Bodies are typically viewed in an open casket surrounded by floral arrangements as family members are escorted in limousines, sending a message of pride and pageantry to pay homage to traditions.
The rich heritage of homegoings dates back to slavery times. Surrounded by constant death, funeral services became a ritual in slave communities, which formed a foundation of Black church traditions, according to the Atlantic.
Black funeral homes emerged from segregation as African Americans had no choice but to build their own businesses to provide necessary services to one another, the Washington Post reported.
"A lot of things happened in a black funeral home that was very different than in white funeral homes because they were one of the few places you could go besides the black church to have major gatherings," author Suzanne Smith told the Post. "The funeral home has this completely powerful political meaning within black communities that most people really didn't understand unless you are a part of that community.

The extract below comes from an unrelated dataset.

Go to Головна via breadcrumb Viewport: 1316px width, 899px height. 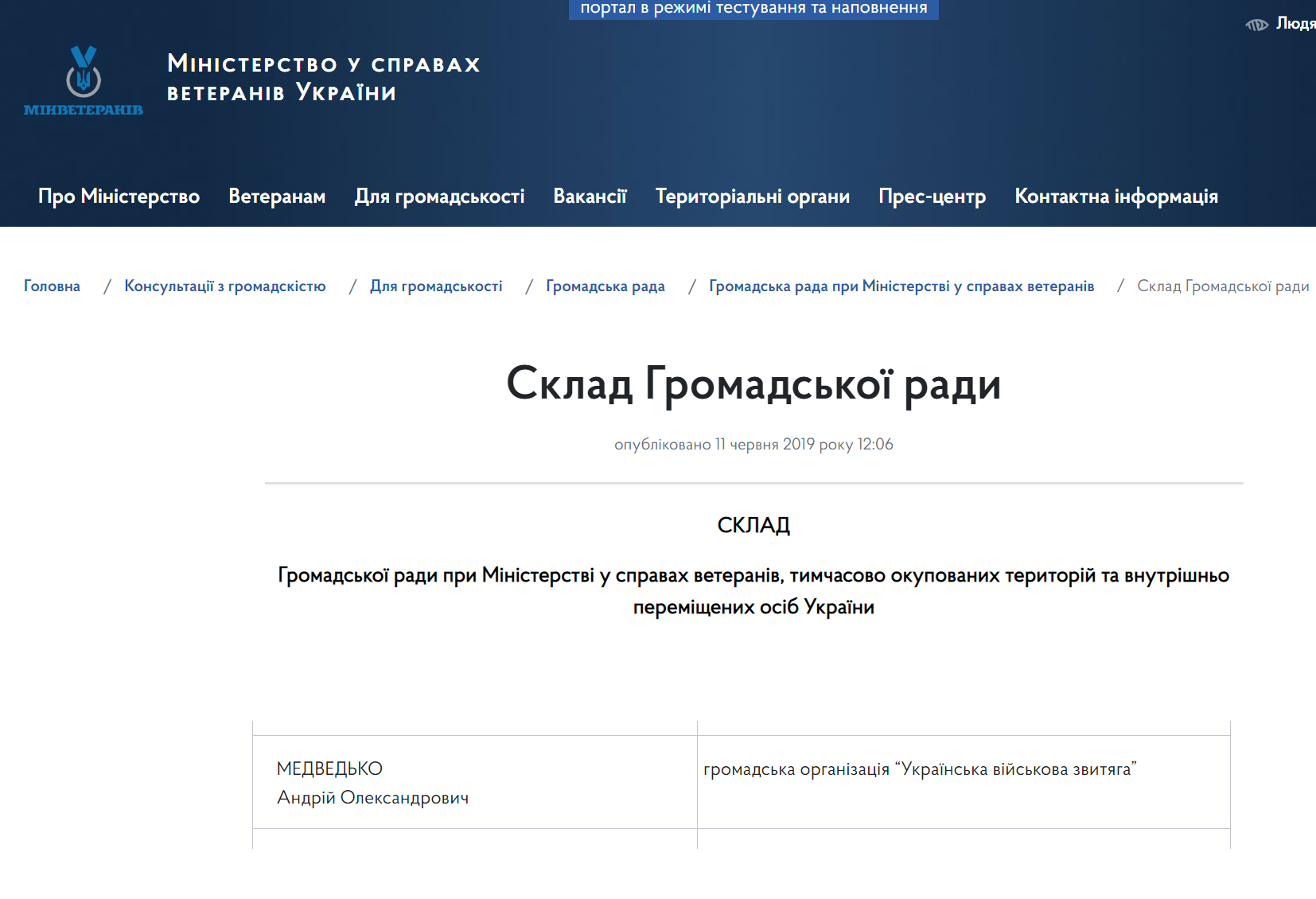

"They can't have the Black church ceremony because the churches are closed. At the resting sites, people have to come up one at a time before the body is lowered," said Burrell. "These families haven't seen the worst emotionally or mentally yet."
Funeral homes aren't just businesses, but also serve as cultural institutions in the Black community. From bearing the bodies of Black men and women who were lynched to being actively engaged in civil rights movements, the Black funeral home has played several roles in African-American history, Russell Wright, president of the Florida Morticians Association, told the Tampa Bay Times.
The influx in COVID deaths has left the funeral industry "overworked and overwhelmed"
More than 2 million people have died from the coronavirus with over 400,000 being from the US. The US remains the world's worst-affected country leading with confirmed cases and deaths.
"It's been overwhelming for employees, embalmers, and crematories," Burrell told Insider.
On January 17, the South Coast Air Quality Management District tweeted they are temporarily lifting air-quality regulations that limit the number of cremations in Los Angeles County to help with the backlog caused by the pandemic.
Stephen Kemp, a spokesperson for the National Funeral Directors Association (NFDA), told Insider there are not enough licensees coming into the industry which can affect staffing.
"To say the funeral industry is overworked and overwhelmed is an understatement," Kemp told Insider.
As the Biden administration works to get more Americans vaccinated, there is hope that the pandemic will come to an end, allowing families to have traditional funerals like before.
But for Howard Hill, who operates funeral homes throughout Connecticut, streaming funerals online "just isn't the same."
"If you know anything about African American services, we like to celebrate," Hill told the Courant. "From a historical standpoint, the funeral is a very important ritual that keeps the Black community together."